The first section, written by the CIA, is largely finished. Its findings were reflected, according to officials, in the speech dealing with Soviet affairs delivered April 1 in Brussels by Robert M. Gates, deputy assistant to Bush for national security affairs and a former deputy director of the CIA.

In it, Gates said: “We proceed with care and prudence because we are dealing with a system where the roots of oppression, aggression, and secrecy are deep, because for 70 years we repeatedly have seen a system in crisis proclaim reform and turn to the West for help while the essential features of that system at the end of the day remained unchanged.”

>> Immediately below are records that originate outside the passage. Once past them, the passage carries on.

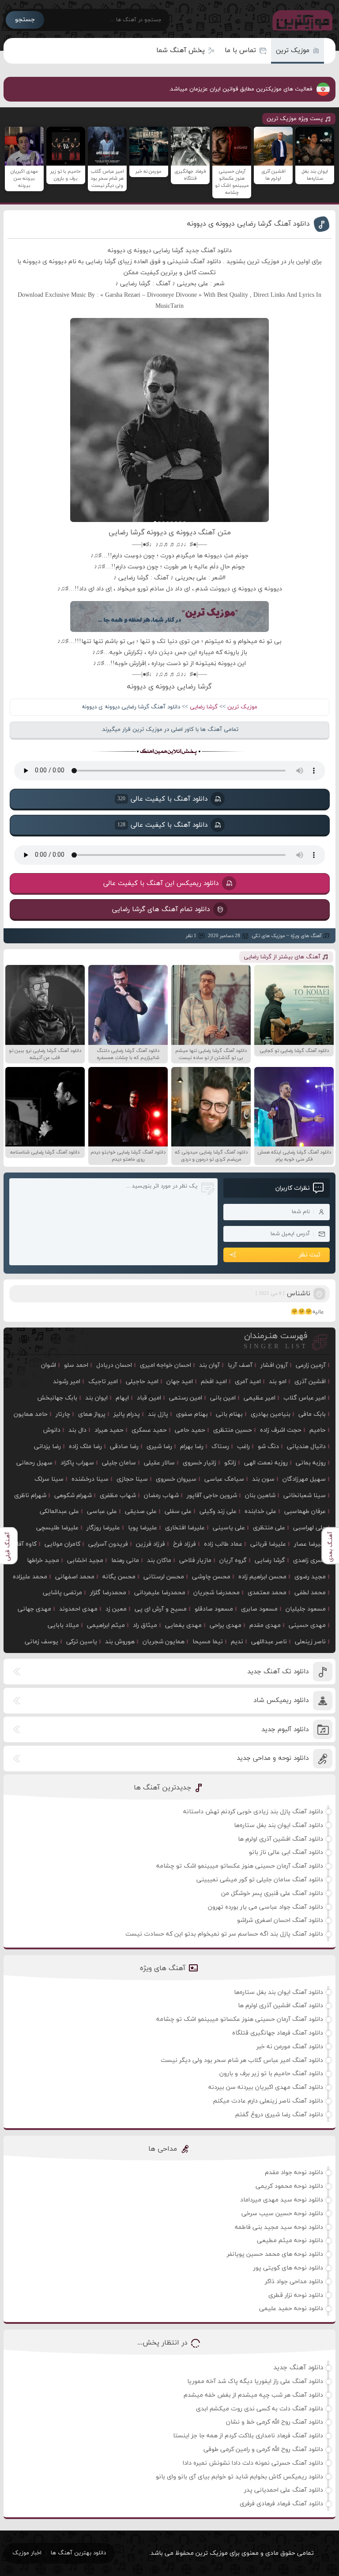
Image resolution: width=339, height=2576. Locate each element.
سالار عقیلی (159, 1463)
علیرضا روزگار (103, 1528)
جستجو (25, 19)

But “profound changes are under way in the Soviet Union . . . (and) we are generally encouraged by what we see. Maybe this time things will be different. The changes plainly offer opportunities--opportunities for further reducing tensions, for enhancing strategic stability, for promoting human rights and democracy, for arms control and for cooperation on transnational issues such as the environment, narcotics trafficking and stopping the proliferation of chemical, biological and nuclear weapons.”

Rough Treatment

But the other three sections drafted by the Pentagon have been roughly treated by other agencies.

“Trashed,” said one critic. “From all the ‘comments’ they got, the entire review should be redone. It did not even attempt to address the terms of reference, such as whether we still need a strategic ‘triad’ of bombers and missiles,” he said. “It just said this is our force structure and it’s good.”